◆ Exercise goal
Reproduce the records below verbatim, starting at the line that contains "You are a GUI" and continuing through the end of the records, with both ends included. Leave the pictures out of the answer.

◆ Stored rows
# # # # #
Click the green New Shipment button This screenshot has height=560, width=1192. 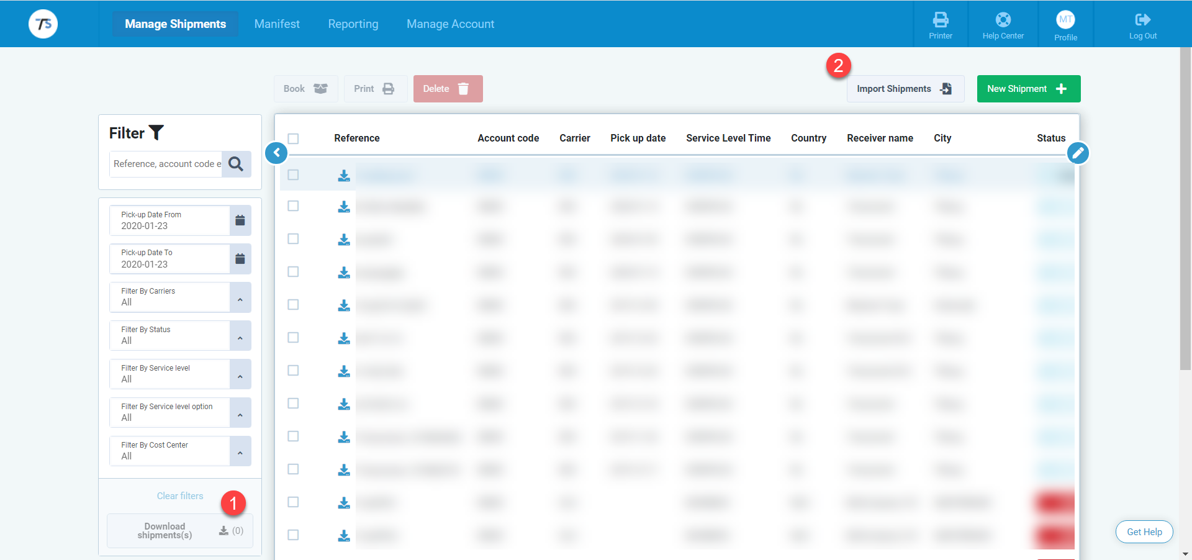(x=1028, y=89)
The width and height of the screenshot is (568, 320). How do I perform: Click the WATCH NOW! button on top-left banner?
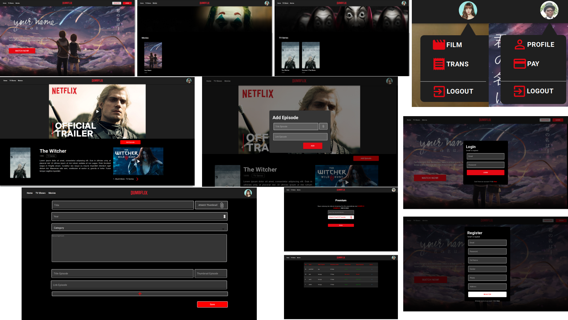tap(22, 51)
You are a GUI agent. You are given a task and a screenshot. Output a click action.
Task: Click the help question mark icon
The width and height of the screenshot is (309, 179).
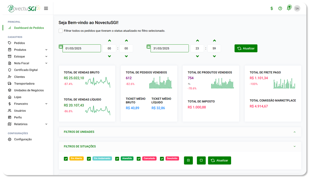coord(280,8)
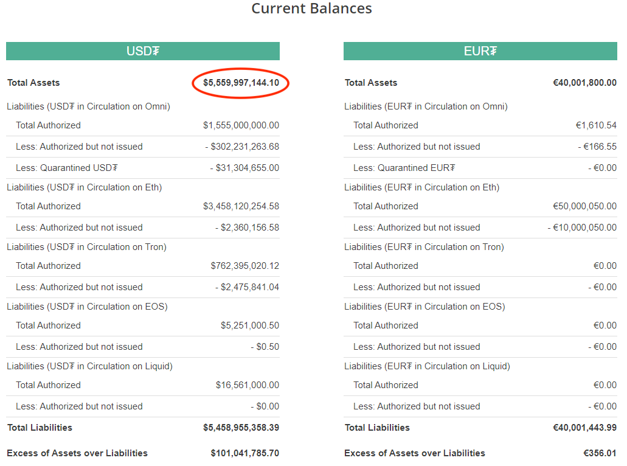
# # # # #
◆ Output below
You are a GUI agent. You are given a task and a screenshot. Output a click action.
Task: Click the help question mark icon
The width and height of the screenshot is (309, 179).
coord(280,8)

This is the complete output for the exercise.